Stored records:
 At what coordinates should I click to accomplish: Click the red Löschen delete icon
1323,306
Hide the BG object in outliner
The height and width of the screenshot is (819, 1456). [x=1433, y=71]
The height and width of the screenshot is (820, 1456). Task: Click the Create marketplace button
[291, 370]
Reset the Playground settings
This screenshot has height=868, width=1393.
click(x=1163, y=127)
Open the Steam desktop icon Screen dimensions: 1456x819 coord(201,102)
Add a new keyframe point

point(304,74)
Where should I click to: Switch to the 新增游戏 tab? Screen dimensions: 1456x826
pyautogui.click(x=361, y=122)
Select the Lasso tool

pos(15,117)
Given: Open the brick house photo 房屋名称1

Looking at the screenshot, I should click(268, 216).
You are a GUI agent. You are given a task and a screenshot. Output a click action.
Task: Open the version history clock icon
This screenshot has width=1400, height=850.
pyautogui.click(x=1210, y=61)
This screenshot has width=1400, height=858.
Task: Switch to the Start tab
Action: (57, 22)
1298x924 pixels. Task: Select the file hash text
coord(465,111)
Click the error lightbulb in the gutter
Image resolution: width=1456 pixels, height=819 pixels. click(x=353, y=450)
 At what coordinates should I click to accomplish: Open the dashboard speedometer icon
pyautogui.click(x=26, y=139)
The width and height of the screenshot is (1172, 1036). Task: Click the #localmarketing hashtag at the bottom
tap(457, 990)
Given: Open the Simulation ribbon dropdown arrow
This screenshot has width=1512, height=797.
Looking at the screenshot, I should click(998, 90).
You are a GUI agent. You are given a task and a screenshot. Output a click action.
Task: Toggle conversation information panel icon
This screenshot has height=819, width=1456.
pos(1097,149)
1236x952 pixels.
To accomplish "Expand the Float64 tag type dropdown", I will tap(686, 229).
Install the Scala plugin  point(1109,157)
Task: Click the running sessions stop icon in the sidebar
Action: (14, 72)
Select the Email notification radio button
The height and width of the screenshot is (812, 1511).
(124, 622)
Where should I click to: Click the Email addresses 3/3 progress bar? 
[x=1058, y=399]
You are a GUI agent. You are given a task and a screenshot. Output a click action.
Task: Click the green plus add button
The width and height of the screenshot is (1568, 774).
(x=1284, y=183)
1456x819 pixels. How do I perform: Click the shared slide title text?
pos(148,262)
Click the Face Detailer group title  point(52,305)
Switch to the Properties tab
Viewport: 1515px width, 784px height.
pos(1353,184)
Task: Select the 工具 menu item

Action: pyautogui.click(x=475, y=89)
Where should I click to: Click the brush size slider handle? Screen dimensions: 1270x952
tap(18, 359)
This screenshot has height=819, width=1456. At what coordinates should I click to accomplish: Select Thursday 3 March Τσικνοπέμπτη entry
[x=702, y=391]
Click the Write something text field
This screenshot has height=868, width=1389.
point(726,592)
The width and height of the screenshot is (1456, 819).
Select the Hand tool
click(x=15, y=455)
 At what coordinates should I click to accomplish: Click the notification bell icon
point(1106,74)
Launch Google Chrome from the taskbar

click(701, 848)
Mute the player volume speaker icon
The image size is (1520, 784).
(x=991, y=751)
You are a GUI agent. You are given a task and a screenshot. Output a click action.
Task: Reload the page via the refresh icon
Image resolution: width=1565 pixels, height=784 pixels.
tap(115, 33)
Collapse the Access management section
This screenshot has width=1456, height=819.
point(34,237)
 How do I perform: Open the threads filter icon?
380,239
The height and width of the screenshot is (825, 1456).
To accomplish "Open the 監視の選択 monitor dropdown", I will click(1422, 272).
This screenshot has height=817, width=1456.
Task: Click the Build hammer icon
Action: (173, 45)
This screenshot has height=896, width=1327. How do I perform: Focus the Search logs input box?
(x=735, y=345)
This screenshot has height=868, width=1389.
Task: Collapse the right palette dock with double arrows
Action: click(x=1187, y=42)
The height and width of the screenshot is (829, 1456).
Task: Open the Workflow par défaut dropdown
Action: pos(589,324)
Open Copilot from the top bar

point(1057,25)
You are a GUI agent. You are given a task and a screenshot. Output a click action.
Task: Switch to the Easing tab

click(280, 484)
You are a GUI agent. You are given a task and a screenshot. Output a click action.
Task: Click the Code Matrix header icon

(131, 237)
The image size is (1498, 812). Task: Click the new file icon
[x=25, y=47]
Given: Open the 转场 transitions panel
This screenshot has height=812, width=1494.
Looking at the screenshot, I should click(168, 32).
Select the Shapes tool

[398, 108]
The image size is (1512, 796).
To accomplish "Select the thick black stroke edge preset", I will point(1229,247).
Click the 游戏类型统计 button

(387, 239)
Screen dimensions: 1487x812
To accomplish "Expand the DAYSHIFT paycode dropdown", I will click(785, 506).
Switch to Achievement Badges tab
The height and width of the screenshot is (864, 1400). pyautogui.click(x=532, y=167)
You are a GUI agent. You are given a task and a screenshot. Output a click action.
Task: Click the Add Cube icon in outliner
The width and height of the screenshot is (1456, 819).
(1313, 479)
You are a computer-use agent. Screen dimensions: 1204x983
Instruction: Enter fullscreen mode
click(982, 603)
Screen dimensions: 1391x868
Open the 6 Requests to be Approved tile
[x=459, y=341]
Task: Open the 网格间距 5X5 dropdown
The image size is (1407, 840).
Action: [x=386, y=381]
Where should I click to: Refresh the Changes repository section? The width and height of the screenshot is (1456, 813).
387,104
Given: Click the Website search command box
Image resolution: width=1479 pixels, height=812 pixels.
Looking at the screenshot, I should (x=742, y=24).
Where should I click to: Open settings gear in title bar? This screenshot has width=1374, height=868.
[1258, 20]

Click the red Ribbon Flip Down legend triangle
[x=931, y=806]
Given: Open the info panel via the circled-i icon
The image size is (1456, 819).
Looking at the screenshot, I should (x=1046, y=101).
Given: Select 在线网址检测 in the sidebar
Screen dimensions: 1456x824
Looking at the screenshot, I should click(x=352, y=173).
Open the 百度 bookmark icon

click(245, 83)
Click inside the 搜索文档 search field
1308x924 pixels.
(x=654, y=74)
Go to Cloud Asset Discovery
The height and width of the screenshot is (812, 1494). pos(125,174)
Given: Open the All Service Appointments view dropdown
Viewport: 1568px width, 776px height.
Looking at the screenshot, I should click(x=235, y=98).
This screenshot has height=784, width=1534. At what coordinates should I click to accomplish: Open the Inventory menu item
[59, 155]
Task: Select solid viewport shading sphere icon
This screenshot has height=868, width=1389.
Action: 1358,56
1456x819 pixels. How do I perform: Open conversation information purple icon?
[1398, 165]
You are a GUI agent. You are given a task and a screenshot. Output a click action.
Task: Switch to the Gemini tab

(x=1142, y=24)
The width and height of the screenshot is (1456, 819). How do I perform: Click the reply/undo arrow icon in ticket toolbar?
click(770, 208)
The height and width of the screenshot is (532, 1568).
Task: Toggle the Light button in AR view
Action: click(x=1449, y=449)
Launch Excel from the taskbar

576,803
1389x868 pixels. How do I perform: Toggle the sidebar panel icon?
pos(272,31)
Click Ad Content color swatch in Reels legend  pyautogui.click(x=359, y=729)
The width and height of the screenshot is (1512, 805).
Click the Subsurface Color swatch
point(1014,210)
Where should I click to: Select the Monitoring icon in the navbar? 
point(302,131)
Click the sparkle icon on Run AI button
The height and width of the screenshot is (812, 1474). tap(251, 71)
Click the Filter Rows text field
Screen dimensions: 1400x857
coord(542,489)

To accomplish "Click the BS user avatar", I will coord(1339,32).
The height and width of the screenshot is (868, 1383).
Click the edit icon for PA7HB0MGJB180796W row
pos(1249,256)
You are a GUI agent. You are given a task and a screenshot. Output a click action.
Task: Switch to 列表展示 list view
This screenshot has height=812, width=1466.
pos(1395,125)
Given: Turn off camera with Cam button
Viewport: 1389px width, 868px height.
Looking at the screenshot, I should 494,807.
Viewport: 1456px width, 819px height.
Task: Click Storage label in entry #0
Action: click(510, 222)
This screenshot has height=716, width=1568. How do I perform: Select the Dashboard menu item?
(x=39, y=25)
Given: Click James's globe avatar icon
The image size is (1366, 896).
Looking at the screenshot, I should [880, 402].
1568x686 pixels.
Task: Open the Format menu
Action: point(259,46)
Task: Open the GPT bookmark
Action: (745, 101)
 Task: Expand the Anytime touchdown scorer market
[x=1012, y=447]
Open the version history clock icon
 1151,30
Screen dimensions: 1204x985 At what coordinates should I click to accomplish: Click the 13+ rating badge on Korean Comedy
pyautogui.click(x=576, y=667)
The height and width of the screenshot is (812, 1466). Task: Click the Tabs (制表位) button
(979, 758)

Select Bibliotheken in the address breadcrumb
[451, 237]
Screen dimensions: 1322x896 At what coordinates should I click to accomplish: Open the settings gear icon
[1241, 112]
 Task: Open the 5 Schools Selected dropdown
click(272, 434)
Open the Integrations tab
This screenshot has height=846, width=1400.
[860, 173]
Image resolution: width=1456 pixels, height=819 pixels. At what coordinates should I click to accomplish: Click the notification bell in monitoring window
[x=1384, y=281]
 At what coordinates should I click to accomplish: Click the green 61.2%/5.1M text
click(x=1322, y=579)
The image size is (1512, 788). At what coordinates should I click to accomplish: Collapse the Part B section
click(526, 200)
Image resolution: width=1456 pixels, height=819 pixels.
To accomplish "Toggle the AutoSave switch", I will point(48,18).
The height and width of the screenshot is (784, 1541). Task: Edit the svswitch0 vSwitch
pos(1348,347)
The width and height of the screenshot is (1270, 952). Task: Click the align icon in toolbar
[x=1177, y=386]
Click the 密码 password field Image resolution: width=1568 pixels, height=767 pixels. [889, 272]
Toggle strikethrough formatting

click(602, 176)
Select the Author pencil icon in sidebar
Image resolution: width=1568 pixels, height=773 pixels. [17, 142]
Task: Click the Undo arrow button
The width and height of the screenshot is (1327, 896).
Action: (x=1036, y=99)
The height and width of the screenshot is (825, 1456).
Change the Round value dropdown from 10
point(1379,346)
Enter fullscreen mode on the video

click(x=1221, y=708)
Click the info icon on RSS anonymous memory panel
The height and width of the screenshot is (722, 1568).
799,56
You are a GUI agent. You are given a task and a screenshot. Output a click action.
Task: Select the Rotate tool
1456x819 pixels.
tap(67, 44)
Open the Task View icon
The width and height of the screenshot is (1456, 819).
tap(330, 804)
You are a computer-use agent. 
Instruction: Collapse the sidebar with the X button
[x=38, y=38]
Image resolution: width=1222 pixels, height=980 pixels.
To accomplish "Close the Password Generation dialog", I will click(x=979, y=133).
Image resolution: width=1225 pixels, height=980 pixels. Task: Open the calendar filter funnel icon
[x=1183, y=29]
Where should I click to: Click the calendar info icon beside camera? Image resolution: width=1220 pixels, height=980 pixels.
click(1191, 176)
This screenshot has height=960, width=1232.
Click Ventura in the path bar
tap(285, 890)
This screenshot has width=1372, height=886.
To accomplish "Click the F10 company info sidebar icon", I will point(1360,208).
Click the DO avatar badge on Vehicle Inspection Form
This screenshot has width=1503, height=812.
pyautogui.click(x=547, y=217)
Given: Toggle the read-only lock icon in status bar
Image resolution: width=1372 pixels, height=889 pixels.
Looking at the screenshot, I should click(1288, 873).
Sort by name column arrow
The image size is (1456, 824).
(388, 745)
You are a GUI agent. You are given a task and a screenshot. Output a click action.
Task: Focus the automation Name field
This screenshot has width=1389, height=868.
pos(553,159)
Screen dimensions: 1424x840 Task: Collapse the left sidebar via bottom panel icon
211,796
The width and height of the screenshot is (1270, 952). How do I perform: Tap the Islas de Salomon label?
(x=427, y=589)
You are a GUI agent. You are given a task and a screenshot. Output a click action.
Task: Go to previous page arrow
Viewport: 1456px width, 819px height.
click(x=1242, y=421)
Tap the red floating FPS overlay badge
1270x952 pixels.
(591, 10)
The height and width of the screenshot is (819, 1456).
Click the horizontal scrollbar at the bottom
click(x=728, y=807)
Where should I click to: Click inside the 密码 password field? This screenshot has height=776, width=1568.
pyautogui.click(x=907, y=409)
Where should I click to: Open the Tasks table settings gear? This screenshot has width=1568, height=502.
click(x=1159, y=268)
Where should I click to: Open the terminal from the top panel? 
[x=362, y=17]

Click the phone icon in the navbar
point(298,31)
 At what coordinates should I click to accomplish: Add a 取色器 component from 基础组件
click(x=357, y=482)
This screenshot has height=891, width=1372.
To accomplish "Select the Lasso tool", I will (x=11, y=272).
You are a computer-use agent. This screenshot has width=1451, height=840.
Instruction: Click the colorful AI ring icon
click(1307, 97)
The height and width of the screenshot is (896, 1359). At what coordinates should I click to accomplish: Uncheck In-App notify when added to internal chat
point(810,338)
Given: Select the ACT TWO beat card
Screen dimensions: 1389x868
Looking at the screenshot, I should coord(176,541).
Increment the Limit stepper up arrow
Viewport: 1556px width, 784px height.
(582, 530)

Your instructions: Output, please, only the lines running from the start of the entries through the line that contains "Task: Open the version history clock icon", including both of those lines.

Result:
 At what coordinates should I click to accomplish: Click the red Löschen delete icon
1323,306
Hide the BG object in outliner
The height and width of the screenshot is (819, 1456). [x=1433, y=71]
The height and width of the screenshot is (820, 1456). Task: Click the Create marketplace button
[291, 370]
Reset the Playground settings
This screenshot has height=868, width=1393.
click(x=1163, y=127)
Open the Steam desktop icon Screen dimensions: 1456x819 coord(201,102)
Add a new keyframe point

point(304,74)
Where should I click to: Switch to the 新增游戏 tab? Screen dimensions: 1456x826
pyautogui.click(x=361, y=122)
Select the Lasso tool

pos(15,117)
Given: Open the brick house photo 房屋名称1

Looking at the screenshot, I should click(268, 216).
You are a GUI agent. You are given a task and a screenshot. Output a click action.
Task: Open the version history clock icon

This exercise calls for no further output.